Bovespa, qual o momento ideal ?

Sempre a história se repete. Enquanto a Bolsa sobe, quem tem uma reserva financeira para investir quer entrar no mercado de ações a qualquer custo. E quando começa a balançar, quem entrou se desespera para sair. “Essa postura está cem por cento errada”.

Quando alguém decide participar do mercado de ações, deve obedecer a três requisitos:

  1. a) conhecer o mercado;
  2. b) ter visão de longo prazo;
  3. c) aplicar apenas uma quantia que não irá lhe fazer falta;

Quem entrou no mercado de ações em um momento de alta e fica se questionando se deve sair porque da Bolsa caiu, concluo que nem deveriam ter entrado. Ou esta pessoa não conhece como funciona a Bolsa, ou aplicou um dinheiro que não podia ou tem visão de curtíssimo prazo.

Lembro que um erro muito comum é quando o investidor despreparado se deixa levar pela empolgação das altas constantes da Bolsa e resolve investir valores de que irá necessitar em breve para troca de um carro ou até uma viagem de férias.

Lembro de vários casos que procuram a minha consultoria; utilizavam parte de suas economias em compra de ações na tentativa de aumentar o capital. Só que eles compravam em um momento de alta e nas primeiras quedas venderam tudo – e saíram com menos do que entraram.

Quando o investidor decide que deve destinar parte do seu capital em renda variável, ele deve manter essa participação, independente das oscilações.
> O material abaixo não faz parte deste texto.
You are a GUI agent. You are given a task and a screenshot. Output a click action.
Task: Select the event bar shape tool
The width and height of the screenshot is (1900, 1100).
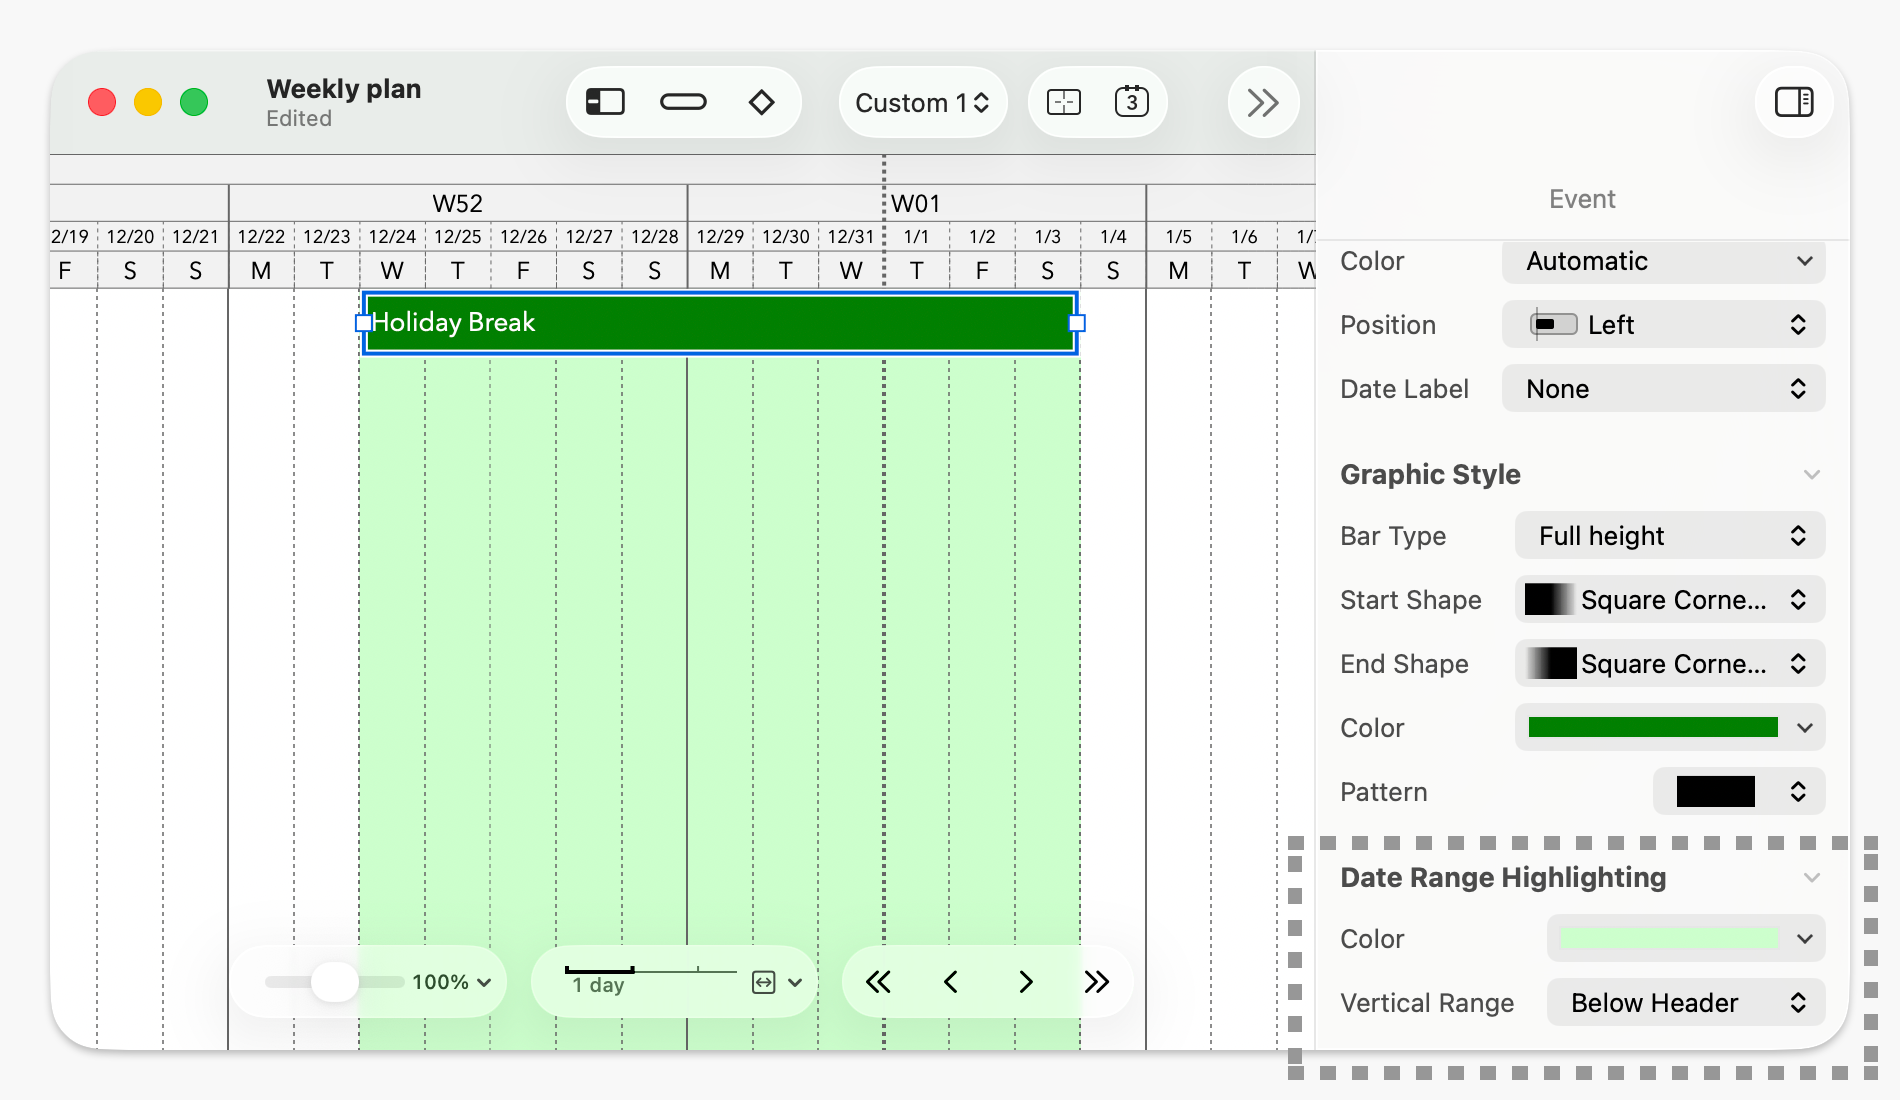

A perda só acontece se vender suas posições no momento de baixa.

Realizar perdas, portanto, significa vender o papel que se comprou com valor maior a um preço menor. Historicamente, quanto maior é o tempo de permanência na Bolsa, mais rendimento do que na renda fixa será obtido.

Sem dúvida é difícil acertar a entrada e saída. Recomendo que as pessoas sejam firmes ao investir em ações e não se precipitem nem para sair nem para entrar. As pessoas são seduzidas pelo curto prazo e os leigos não ajudam. Ficam falando para aproveitar a onda e investir.

Por isso, quem está preparado, informado e bem aconselhado se sai melhor. Não adianta ser juiz, empresário, cientista ou dentista, e, de um dia para o outro, resolver especular na Bolsa. É quase certo que vai se dar mal.

Caro leitor, se mesmo seguindo todos esses conselhos, com um valor que não é fundamental para a sua vida, ainda assim você passa mal até fisicamente com as quedas da Bolsa, sem dúvida você é uma pessoa avessa a riscos e não tem o perfil adequado para investir em renda variável.

Nesse caso, é melhor sair do mercado do que perder a saúde.